É comum e compreensível que haja receios por parte de uma organização que sofre um incidente de segurança em abordar o ocorrido como um crime. E, diferentemente da comunicação da ocorrência do incidente à ANPD, a comunicação de crime a autoridade de persecução penal não é obrigatória ao particular.
Dito isso, existem ainda outros fatores que evidenciam a importância dessa iniciativa. Primeiramente, os usuários titulares dos dados muitas vezes sequer têm ciência do acesso indevido às suas informações, enquanto a empresa cuja segurança da informação foi violada normalmente detém mais ferramentas para identificar essa violação e até mesmo iniciar uma apuração interna.
Em segundo lugar, deve-se ter em mente que a comunicação de um crime auxilia o Estado na construção de índices mais acurados para refletir a realidade criminal, de modo a permitir o melhor direcionamento de investimentos e políticas públicas. É primordial que as atividades dos ataques hackers, cada vez mais sofisticadas, sejam levadas ao conhecimento das autoridades para que as técnicas investigativas e o combate à criminalidade sejam aprimorados com tecnologia e eficiência equivalentes. Vale mencionar que a Polícia Civil e o Ministério Público de diversos estados, bem como a Polícia Federal possuem núcleos especializados no combate aos crimes virtuais, contando com profissionais extremamente competentes e atualizados.
Vale lembrar também que, para denunciar certos crimes, o Ministério Público depende da representação da vítima, o que evidencia a importância — e, em alguns casos, imprescindibilidade — da postura proativa de uma empresa que sofre um ataque à sua segurança da informação. E não apenas isso: a comunicação às autoridades oportuniza à organização um imediato posicionamento como vítima de um delito, o que pode se revelar estratégico não somente sob um viés jurídico, mas reputacional, sendo esse um aspecto particularmente sensível em casos de incidentes de segurança com dados pessoais.
Nesse ponto, é imperioso repensar o estigma do crime cibernético, que realmente pode afetar qualquer organização presente no mundo digital, na medida em que não pressupõe qualquer tipo de descuido ou despreparo. Basta lembrar do exemplo ocorrido em fevereiro desse ano nos Estados Unidos, quando se identificou um ataque hacker à rede do Departamento de Investigação Federal (FBI), uma das unidades de polícia investigativa e inteligência mais atuantes no combate à cibercriminalidade.

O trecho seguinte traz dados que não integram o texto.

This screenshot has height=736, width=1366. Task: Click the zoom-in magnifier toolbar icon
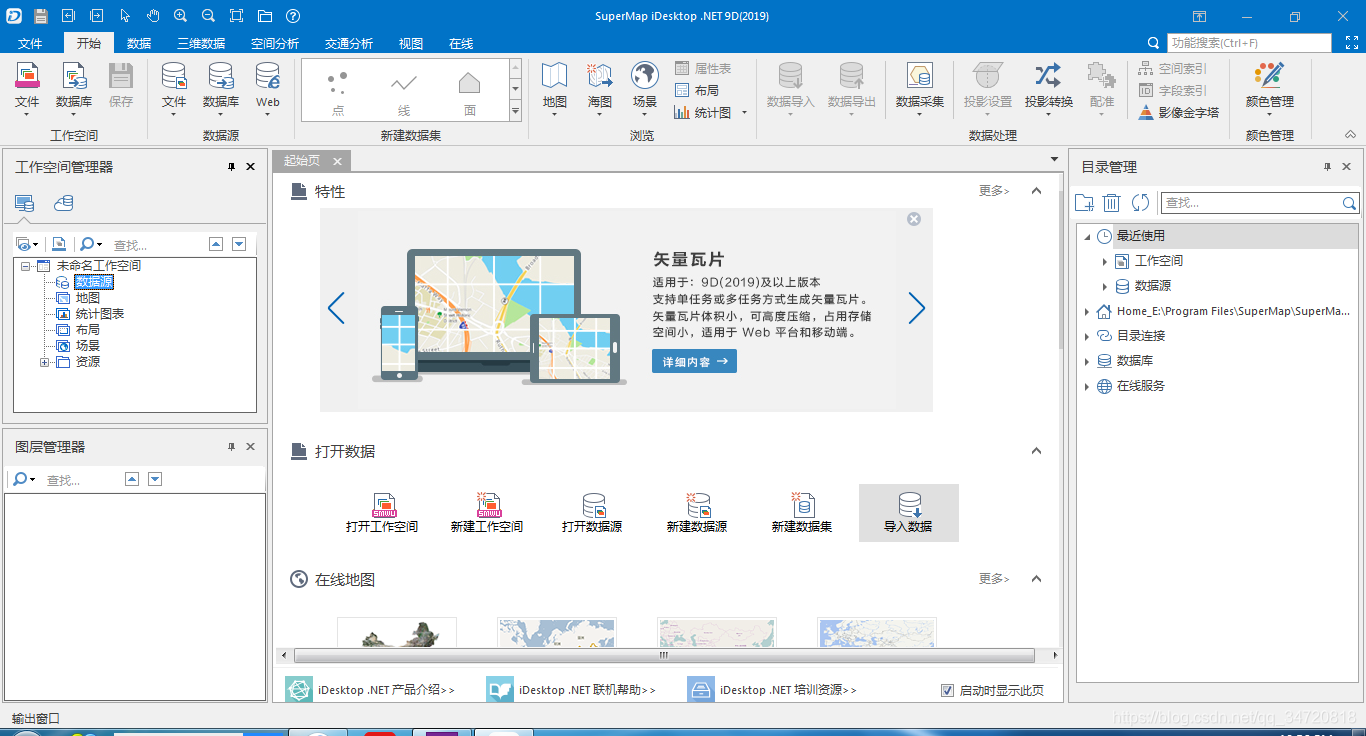180,15
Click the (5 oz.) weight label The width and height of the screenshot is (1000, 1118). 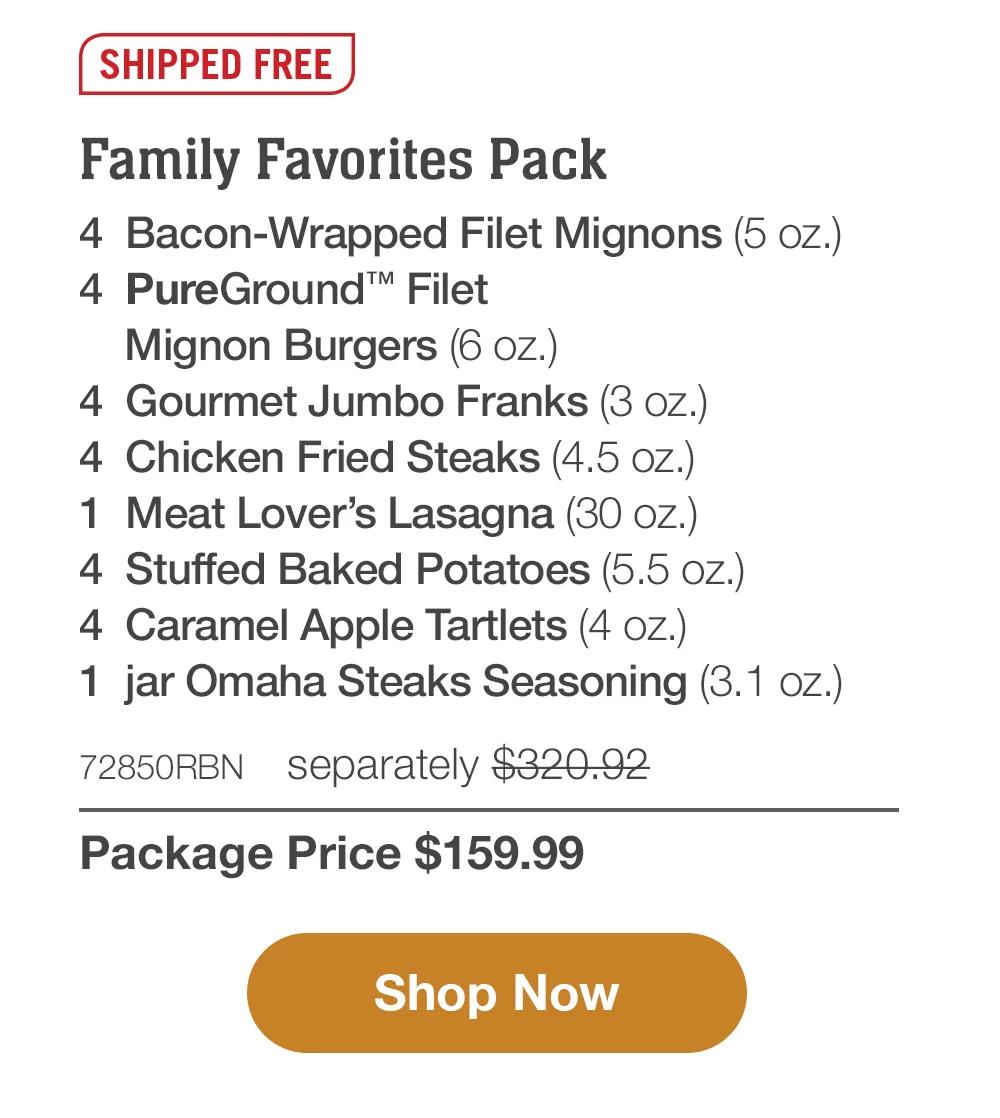coord(789,234)
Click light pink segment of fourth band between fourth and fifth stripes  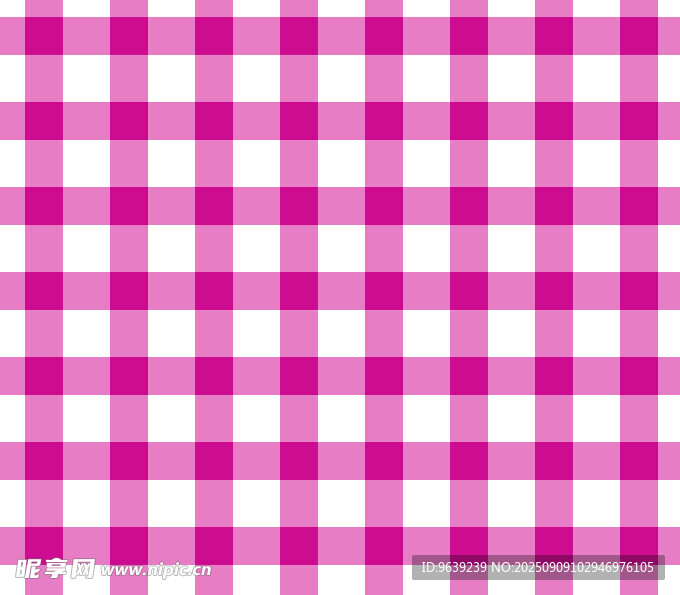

Ainda em relação aos riscos reputacionais, há de se destacar que, geralmente, por envolver dados pessoais, a investigação tramitará sob sigilo, o que pode ser bastante estratégico e expressamente requerido à autoridade policial por parte da empresa que faça a comunicação do crime.
Considerando todos esses fatores e o estágio incipiente de sancionamento por parte da ANPD, caberá às empresas, quando se depararem com um incidente de segurança, construir e propor soluções de modo a alcançar uma dosimetria de sanções administrativas que reflita de maneira justa as iniciativas adotadas para minimizar as consequências do evento, envidando esforços para auxiliar no combate e na prevenção da criminalidade cibernética, em busca de um ambiente virtual mais seguro para todos.